Esta combinación de las funciones sacerdotales con la autoridad real resulta familiar a todos. En Asia Menor, por ejemplo, había varias grandes capitales religiosas habitadas por millones de esclavos sagrados y gobernadas por pontífices que disponían al mismo tiempo de la autoridad espiritual y de la temporal, a semejanza de los papas de la Roma medieval. Otras ciudades gobernadas por sacerdotes eran Zela y Pessinos. Los reyes teutones de los antiguos tiempos paganos tuvieron también poderes similares y cumplieron las funciones de los sumos sacerdotes.
Los emperadores de China ofrendaban sacrificios públicos, cuyos detalles figuran en los libros rituales. El rey de Madagascar era el sumo sacerdote de su reino. En la gran fiesta de año nuevo se sacrificaba un buey por el bien del reino, y el rey oraba en acción de gracias mientras sus ayudantes mataban al animal. En los Estados monárquicos de los gallas del Africa oriental, que aún siguen siendo independientes, el rey sacrificaba en la cima de las montañas y regía la inmolación de víctimas humanas. Una unión similar del poder temporal y el espiritual, de los deberes sacerdotales y reales se entrevé, en medio de la penumbra de la tradición, en los reyes de la hermosa región mejicana de Chiapas, cuya antigua capital, sepultada hoy bajo la exuberante selva tropical, muestra sus restos en las espléndidas y misteriosas ruinas de Palenque.
Cuando decimos que los reyes antiguos eran también generalmente sacerdotes, estamos lejos de haber agotado sus funciones religiosas.

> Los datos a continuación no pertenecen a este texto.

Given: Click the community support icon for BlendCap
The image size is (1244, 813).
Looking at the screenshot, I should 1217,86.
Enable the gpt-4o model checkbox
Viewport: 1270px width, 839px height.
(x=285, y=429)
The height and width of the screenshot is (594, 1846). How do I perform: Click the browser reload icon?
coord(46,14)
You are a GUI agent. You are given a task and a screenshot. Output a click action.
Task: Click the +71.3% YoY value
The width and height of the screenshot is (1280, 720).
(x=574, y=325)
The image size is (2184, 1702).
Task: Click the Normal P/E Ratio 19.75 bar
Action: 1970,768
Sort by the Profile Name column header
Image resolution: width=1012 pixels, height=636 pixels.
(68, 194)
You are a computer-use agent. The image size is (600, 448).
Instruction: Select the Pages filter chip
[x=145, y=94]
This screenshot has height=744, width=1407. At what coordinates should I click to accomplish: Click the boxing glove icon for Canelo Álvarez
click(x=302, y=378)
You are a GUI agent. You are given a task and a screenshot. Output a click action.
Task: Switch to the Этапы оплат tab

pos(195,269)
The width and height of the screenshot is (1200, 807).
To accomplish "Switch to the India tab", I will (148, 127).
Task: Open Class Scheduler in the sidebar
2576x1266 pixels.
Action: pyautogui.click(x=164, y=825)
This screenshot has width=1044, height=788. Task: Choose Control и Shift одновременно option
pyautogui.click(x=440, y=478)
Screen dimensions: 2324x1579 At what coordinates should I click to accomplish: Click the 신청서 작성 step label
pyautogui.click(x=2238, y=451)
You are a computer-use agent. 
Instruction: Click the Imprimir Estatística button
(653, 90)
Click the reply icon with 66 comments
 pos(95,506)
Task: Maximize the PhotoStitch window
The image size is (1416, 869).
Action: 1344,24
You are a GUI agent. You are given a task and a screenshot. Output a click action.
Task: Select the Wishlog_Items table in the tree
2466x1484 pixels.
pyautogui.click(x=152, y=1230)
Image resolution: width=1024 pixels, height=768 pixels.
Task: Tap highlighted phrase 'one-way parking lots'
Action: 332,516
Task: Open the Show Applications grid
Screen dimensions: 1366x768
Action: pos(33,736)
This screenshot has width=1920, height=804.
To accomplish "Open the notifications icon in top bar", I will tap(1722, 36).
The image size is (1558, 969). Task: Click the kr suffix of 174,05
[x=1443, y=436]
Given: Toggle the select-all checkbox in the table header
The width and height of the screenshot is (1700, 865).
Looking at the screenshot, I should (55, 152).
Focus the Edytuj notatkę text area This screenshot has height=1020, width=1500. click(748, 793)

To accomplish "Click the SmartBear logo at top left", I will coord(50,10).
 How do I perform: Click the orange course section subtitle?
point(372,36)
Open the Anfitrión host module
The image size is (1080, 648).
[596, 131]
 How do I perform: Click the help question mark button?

En aquellos tiempos el carácter divino de un rey no era una expresión vacía sino una creencia generalizada. En muchos casos, los reyes fueron reverenciados no solamente como sacerdotes, es decir como intermediarios entre los hombres y dios, sino como dioses mismos, capaces de otorgar a sus súbditos y adoradores los favores que los mortales juzgan imposibles de lograr y que sólo pueden obtenerse por medio de oraciones y sacrificios ofrecidos a seres invisibles y sobrehumanos. Se esperaba de los reyes la lluvia y el sol a su debido tiempo para lograr abundantes cosechas, entre muchas otras cosas. Esta esperanza, aunque nos parezca extraña, coincide totalmente con el pensamiento primitivo. El salvaje no comprende fácilmente la distinción entre lo natural y lo sobrenatural, comúnmente aceptada por pueblos más avanzados. Para él actúan en el mundo, en gran medida, agentes sobrenaturales que son personas que obran con sus mismos impulsos y motivos y que, como él pueden modificarlos si se apela a su piedad, sus deseos y sus temores. En un mundo así concebido, no advierte limitaciones a su poder de influir en el curso de los acontecimientos naturales en su propio beneficio. Las oraciones, promesas o reclamos a los dioses pueden asegurarle abundantes cosechas, y si, como tantas veces ha creído, sucediera que un dios llegara a encarnarse en su propia persona, ya no necesitaría rogar a seres más elevados. Él, el salvaje, posee en sí mismo todos los poderes para incrementar su propio bienestar y el de sus prójimos.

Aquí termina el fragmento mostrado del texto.